L’inquiétante étrangeté deuxième session (10.) Apples

 

Au début des années 1970, lorsque la maison fut bâtie, on adorait le progrès. La modernité était bien plus intéressante que la tradition. Les paysans achetaient leurs fruits au supermarché* et les mamans gavaient leurs nourrissons avec du lait artificiel*.

Les agronomes veillaient zélés à la production de fruits impeccables, tous des mêmes dimensions, qui ne pourrissaient jamais et rejoignaient, dans leur paraître, la perfection du plastic. Puisque, côté musique, nous étions plutôt « rock and roll »  (pas tous) , nous avons planté un pommier susceptible de produire les mêmes pommes vertes qui trônaient sur les disques des Beatles. Il y  avait là-dedans un message alternatif : « Tu vois ? C’est vert et pourtant c’est sucré. Il ne faut pas croire aux apparences ». Pendant un certain temps, nous avons fait semblant d’apprécier ces pommes alternatives et de les trouver, à leur manière, savoureuses (même si quelqu’un parmi nous prétendait qu’elles sentaient le vinyle). Nous avons fini par reconnaître que l’apparence et la substance, dans ces pommes,  convergeaient :   elles étaient vertes et acerbes à la fois. Elles étaient tout aussi acerbes qu’une pomme traditionnelle qui n’a pas atteint sa maturité. Et ceci - on avait beau patienter - jusqu'au moment où elles tombaient de l’arbre par senescence. (À suivre)

 

* Pas tous, c’est vrai.

** Une frange encore plus branchée, simultanément, prônait le retour au lait maternel.


samedi 3 septembre 2022

L’inquiétante étrangeté deuxième session (9). L’artificialité des fleurs et des fruits

 

 Lucas Cranach, 1526. Pommier

(Suite) Il faut que je rentre en France alors que la description de mon jardin n'est pas finie. J’ai oublié les pommiers, par exemple. L’Agnese, je l'ai déjà raconté,  me taquinait à propos de ma passion pour la verdure.  Je n’ai pas de lapins à nourrir, c’est vrai, mais mettre des fleurs dans un jardin, au départ, me semblait aller dans le sens du désensauvagement du monde. Alors que moi je penchais vers  le réensauvagement. J’étais comme les chasseurs-cueilleurs décrits par Marshall Sahlins : ils savent ce qu'est l’agriculture, mais (et donc) préfèrent rester sauvages. Dans les fleurs, je voyais quelque chose d’artificiel et d’utilitaire qui ne me convenait pas.

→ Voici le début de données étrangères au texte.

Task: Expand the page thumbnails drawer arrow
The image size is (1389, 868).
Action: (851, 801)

Et les fruits alors ?  C’est encore plus utilitaire. Mais ça se mange. Et ça renvoie à l’ancestralité. Si je mange les poires de mon ancêtre j’incorpore mon ancêtre. Si je plante un poirier, je deviens un ancêtre. Quelqu’un mangera les fruits de mon poirier et dira : « Ce sont les poires de mon ancêtre ».

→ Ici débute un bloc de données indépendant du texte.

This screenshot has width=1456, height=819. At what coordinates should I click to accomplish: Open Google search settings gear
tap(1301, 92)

Moi j’ai planté un pommier avec l’accord de mes prédécesseurs les plus proches, c’est à dire de mon père et de ma mère. On l’a choisi ensemble, on l’a acheté et je l’ai planté.  Et un peu plus tard, en suivant la même procédure, j’en ai planté un second. Ce qui caractérise leurs fruits, pour dire les choses sans dramatiser, est leur médiocrité.  Si j’étais l'écrivain Mario Rigoni Stern, qui savait tout sur les plantes et a même reçu un diplôme à ce sujet, je n’aurais pas acheté des médiocrités pareilles (et on ne me les aurait pas proposées, par ailleurs). Ce qui m’a trahi c’est l’auréole légendaire qui les entourait. (À suivre).